Task item: Please transcribe exactly, and only, the lines of the data below between the line holding "Consent [tab] (65, 365)" and the line holding "CV-KETEL I22ECZ-TY22E50B (146, 149)", inclusive.

Input:
● ● ● ●

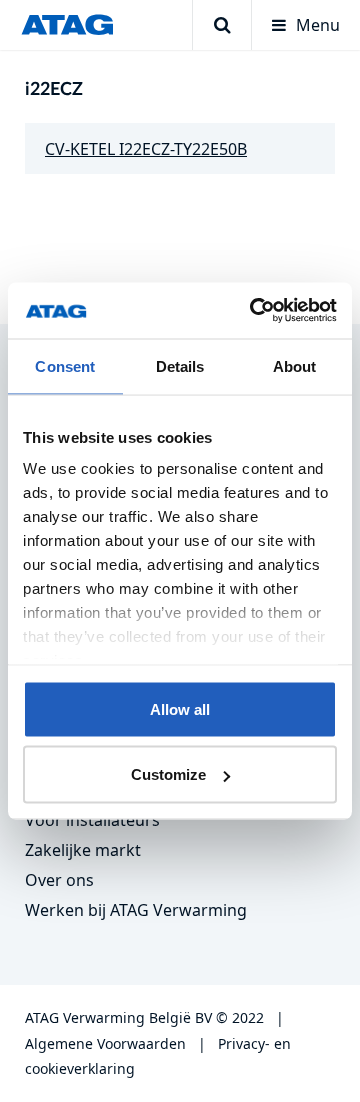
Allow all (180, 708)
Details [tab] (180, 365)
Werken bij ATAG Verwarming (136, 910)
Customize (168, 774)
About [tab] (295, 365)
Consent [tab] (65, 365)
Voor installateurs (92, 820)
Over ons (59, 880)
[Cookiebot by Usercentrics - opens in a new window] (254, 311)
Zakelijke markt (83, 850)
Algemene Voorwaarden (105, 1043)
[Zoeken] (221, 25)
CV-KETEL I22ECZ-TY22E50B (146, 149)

● ● ● ●

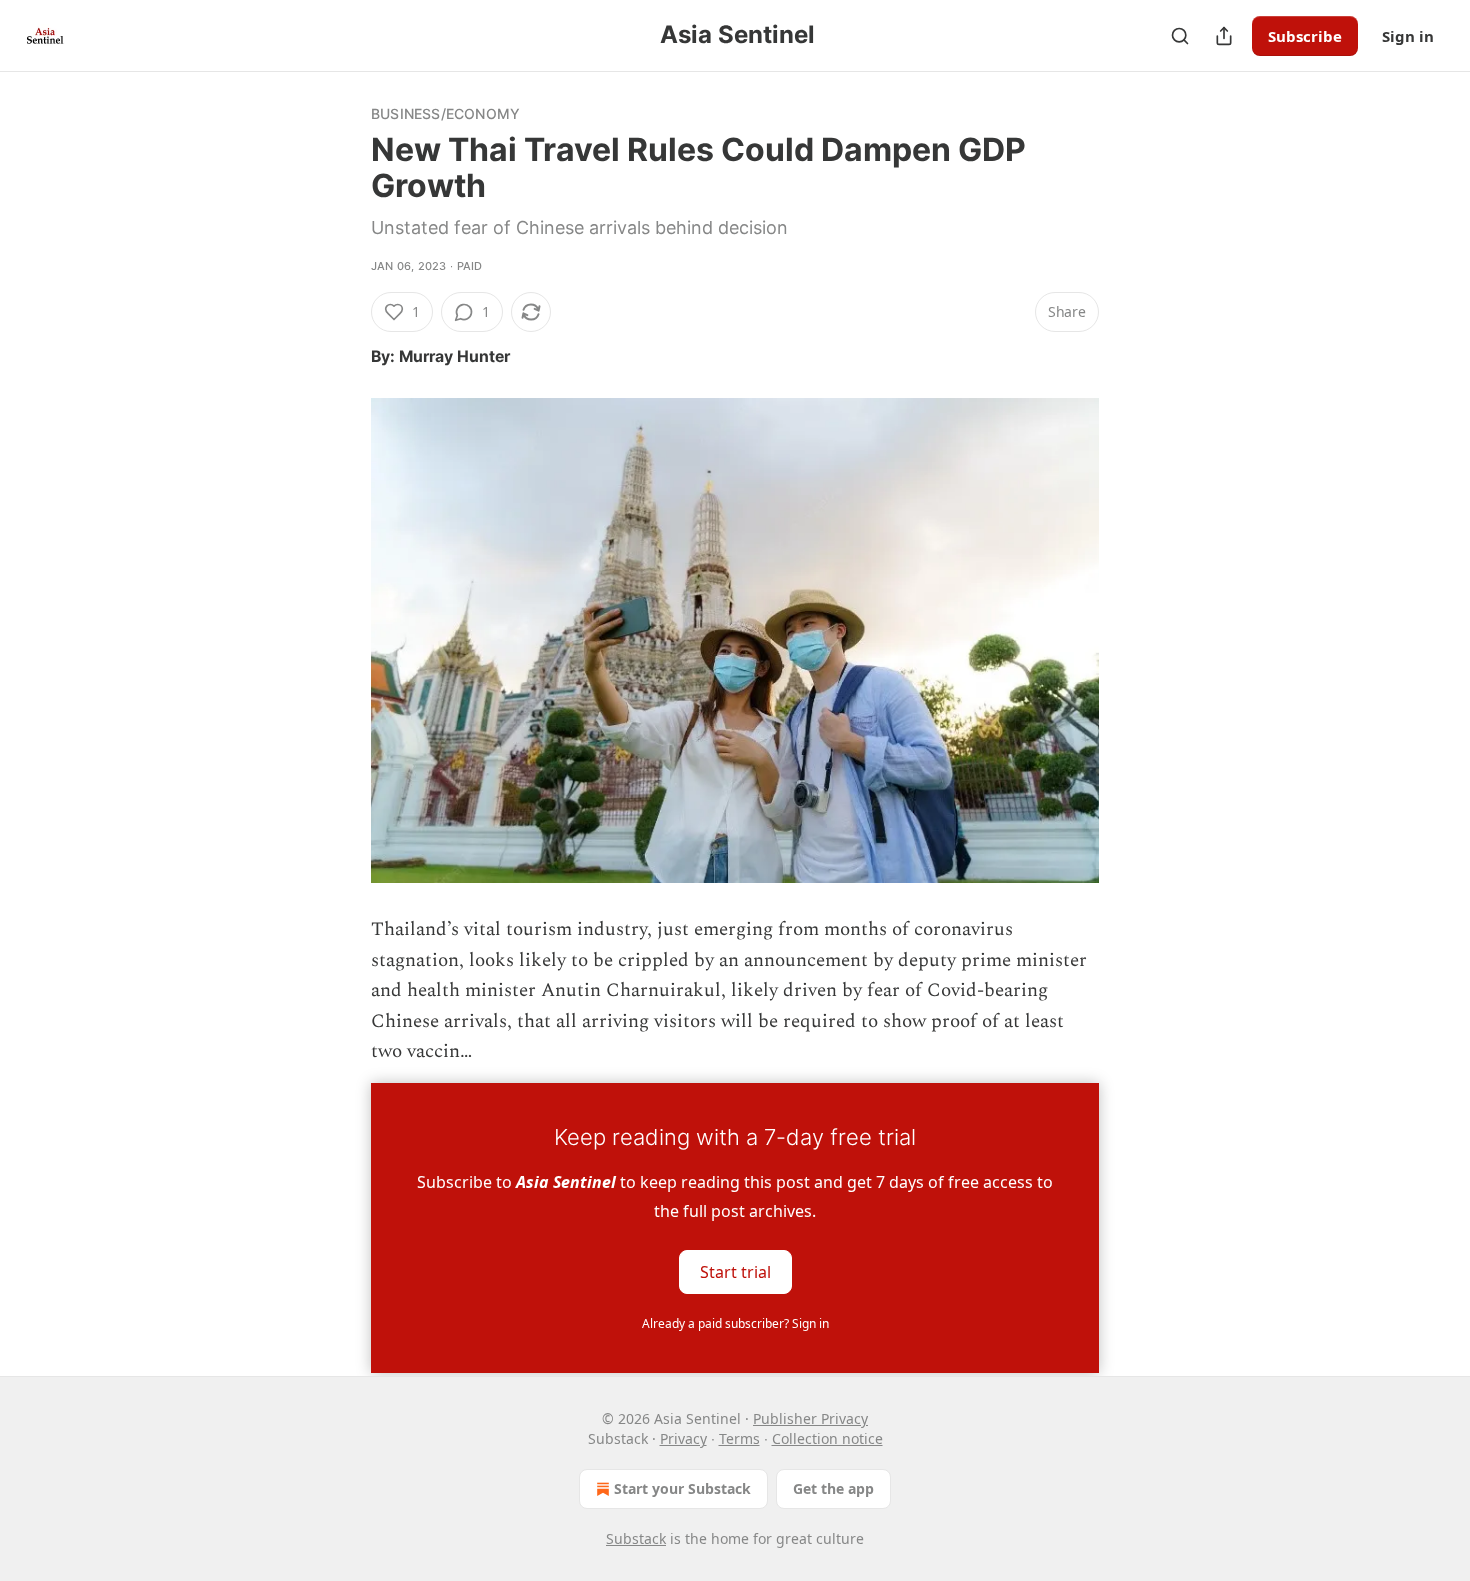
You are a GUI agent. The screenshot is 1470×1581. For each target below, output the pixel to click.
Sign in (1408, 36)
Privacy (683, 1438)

● ● ● ●

Exercise answer:
Consent [tab] (65, 365)
Voor installateurs (92, 820)
Over ons (59, 880)
[Cookiebot by Usercentrics - opens in a new window] (254, 311)
Zakelijke markt (83, 850)
Algemene Voorwaarden (105, 1043)
[Zoeken] (221, 25)
CV-KETEL I22ECZ-TY22E50B (146, 149)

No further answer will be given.